Jeff with admin. says
These megacode scenarios are designed to prepare you to go through the ACLS algorithms. They strictly adhere to the AHA guidelines. In the first question, you establish IV access. IV bolus is not indicated at this time. The patient is in narrow complex SVT with a heart rate of 180. In the assessment portion toward the top, the scenario states that the patient’s skin is warm. The patient is not hypothermic. –regards, Jeff
Jeff with admin. says
Heart rates greater than 150 are not likely do to underlying causes. Sinus tachycardia usually does not exceed 120-130/min. (pg. 125 AHA provider manual) The rhythm strip is narrow complex SVT and the rate is 180.–Jeff
Shawn Mason says
The scenario shows a well hydrated person with a perfusing rhythm with a rate of 180 with a BP.

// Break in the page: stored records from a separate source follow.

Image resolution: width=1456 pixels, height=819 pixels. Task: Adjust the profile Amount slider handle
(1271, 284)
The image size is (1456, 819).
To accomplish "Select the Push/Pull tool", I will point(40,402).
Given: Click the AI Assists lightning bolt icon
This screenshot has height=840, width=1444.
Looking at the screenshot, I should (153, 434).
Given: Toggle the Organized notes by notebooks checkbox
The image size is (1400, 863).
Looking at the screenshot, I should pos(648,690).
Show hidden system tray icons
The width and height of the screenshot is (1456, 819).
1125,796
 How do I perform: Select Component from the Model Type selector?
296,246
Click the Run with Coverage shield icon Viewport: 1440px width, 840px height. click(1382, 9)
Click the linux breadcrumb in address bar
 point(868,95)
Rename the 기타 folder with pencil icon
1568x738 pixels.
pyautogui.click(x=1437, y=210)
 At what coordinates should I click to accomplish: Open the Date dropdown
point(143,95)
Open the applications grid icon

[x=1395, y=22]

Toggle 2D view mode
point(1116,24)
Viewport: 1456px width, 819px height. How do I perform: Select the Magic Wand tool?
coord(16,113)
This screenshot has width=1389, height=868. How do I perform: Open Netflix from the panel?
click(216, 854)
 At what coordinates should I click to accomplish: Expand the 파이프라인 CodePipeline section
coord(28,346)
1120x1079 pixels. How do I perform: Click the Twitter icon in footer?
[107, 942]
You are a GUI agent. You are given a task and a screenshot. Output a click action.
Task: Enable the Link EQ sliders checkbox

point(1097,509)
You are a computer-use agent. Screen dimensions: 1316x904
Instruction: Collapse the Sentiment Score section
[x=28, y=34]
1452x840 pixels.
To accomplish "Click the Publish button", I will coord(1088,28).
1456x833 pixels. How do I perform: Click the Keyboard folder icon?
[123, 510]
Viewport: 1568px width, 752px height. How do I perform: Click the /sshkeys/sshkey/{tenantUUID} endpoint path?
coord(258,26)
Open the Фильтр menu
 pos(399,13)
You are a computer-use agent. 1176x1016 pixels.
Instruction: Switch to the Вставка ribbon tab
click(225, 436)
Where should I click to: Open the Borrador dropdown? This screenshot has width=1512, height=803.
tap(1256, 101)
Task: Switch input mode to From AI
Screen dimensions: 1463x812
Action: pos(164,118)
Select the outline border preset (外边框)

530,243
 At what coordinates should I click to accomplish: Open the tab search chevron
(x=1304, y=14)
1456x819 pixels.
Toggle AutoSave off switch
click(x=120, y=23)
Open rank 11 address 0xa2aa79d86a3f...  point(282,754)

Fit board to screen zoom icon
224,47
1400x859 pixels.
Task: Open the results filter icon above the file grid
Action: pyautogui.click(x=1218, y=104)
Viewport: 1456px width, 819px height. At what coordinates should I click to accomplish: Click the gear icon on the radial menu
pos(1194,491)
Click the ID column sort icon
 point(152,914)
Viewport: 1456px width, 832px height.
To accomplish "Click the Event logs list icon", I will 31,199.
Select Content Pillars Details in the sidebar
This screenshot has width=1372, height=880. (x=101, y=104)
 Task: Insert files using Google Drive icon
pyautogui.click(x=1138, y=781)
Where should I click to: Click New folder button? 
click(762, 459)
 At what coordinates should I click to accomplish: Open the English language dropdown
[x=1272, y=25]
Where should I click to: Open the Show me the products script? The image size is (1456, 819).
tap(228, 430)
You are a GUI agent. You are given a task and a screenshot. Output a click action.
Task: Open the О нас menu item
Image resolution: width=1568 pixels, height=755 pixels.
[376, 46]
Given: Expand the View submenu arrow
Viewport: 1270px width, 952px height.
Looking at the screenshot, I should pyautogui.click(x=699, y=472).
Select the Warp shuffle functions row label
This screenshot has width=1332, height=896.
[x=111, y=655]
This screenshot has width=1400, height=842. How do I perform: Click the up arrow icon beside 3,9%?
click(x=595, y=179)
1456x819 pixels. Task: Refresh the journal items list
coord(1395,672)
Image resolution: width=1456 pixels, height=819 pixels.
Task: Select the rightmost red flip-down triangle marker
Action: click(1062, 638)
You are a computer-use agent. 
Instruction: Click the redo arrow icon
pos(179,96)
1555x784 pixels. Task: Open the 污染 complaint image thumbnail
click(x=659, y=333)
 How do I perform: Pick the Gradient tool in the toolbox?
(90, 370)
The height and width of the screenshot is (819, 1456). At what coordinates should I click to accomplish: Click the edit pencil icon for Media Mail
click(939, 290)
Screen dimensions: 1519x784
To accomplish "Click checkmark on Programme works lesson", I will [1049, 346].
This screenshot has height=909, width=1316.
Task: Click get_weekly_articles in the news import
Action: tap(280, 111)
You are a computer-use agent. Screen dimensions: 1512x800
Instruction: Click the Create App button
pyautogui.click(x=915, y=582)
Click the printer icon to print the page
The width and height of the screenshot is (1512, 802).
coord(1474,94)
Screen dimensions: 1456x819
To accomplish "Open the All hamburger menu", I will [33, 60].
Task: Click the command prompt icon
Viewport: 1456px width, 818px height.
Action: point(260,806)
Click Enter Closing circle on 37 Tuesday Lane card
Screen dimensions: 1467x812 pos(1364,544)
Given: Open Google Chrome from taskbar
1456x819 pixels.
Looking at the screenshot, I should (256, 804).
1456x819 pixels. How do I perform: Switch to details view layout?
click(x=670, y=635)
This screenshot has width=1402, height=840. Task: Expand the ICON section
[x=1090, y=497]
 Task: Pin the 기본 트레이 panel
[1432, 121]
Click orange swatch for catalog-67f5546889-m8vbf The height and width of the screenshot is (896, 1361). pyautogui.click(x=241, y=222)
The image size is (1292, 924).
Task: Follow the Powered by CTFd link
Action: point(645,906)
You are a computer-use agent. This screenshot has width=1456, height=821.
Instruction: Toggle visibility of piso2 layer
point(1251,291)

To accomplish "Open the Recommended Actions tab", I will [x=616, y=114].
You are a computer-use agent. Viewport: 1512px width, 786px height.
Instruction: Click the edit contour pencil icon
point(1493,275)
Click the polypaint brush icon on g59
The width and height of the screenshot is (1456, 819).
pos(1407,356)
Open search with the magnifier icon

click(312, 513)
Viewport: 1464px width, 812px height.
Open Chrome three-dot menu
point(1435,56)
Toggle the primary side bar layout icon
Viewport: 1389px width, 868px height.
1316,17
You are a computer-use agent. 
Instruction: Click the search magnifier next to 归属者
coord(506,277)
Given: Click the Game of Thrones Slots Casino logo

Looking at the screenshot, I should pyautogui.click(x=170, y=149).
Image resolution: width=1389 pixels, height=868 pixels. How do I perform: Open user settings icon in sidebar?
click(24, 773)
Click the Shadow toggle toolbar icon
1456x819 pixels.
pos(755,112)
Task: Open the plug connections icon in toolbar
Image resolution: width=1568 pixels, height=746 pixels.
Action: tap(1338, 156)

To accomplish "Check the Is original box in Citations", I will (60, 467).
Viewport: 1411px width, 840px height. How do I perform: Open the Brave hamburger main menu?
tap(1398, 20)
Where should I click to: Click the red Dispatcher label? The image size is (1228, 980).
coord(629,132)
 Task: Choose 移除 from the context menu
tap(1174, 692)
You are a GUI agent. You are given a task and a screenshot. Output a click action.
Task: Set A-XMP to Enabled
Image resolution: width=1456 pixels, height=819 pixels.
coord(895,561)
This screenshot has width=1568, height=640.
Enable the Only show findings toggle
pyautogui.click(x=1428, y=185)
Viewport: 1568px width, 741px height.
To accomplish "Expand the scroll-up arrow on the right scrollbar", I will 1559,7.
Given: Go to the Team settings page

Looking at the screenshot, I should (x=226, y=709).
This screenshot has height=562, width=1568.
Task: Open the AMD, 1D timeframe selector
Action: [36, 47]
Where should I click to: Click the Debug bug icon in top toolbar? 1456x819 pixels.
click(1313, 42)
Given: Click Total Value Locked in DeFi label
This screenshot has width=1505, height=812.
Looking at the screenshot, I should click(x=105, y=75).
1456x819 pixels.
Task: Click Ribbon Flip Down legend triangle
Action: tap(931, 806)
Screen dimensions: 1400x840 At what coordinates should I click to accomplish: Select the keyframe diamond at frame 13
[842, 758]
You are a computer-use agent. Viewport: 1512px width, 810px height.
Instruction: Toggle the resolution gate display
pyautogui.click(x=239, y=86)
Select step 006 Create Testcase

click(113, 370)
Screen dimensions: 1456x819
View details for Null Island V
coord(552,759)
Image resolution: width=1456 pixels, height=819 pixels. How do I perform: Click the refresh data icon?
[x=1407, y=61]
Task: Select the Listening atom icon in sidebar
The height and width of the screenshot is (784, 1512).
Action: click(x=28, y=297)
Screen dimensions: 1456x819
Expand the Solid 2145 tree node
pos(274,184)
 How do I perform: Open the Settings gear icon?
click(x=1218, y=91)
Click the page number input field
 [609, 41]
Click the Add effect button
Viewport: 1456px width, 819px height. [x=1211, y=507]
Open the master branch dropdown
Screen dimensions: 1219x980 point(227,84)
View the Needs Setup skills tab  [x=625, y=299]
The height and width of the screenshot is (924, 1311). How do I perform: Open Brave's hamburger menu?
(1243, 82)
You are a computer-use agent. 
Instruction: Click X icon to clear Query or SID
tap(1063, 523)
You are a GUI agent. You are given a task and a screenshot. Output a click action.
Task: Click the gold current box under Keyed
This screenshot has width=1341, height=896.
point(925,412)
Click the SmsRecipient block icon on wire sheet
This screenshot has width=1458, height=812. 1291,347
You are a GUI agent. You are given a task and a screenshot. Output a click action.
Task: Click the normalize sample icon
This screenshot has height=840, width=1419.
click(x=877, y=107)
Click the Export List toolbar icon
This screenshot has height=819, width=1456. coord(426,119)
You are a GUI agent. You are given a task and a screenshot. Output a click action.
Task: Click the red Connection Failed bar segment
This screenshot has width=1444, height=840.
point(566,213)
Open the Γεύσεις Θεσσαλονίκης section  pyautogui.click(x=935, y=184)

The correct answer is shown as give 5 cycles of CPR????? The question does not suit the scenario!
Jeff with admin. says
Shawn the information above the horizontal line prior to the question is from the beginning of the scenario. After you start the scenario, you only follow what you see below the horizontal line on the page. —Jeff
rob says
FOr question number 1, one could argue that the patient should be cardioverted instead of vagal, due to the patient is pale and having palpitations even though his VS are stable except for the fact his heart rate is 180
Jeff with admin. says
Hi Robert, If the patient is stable which he is, per the algorithm, you would attempt vagal maneuvers. All of the scenarios follow the algorithm as closely as possible. Thanks, Jeff
erdoc says
Pallor and palpitations are not signs of instability. As per ACLS definition: hypotension, AMS, signs of shock, ongoing ischemic chest pain, exacerbation CHF.
Jeff with admin. says
In question 3, the patient develops severe chest pain and his vital signs are: HR 220, BP (not obtainable), and weak pulse. The patient also has LOC changes. This is when the patient becomes unstable and is treated as unstable.
Any information above the horizontal line on the megacode scenarios are the information for the beginning of the scenario. For questions after this, the information that follows the question number is what should be read.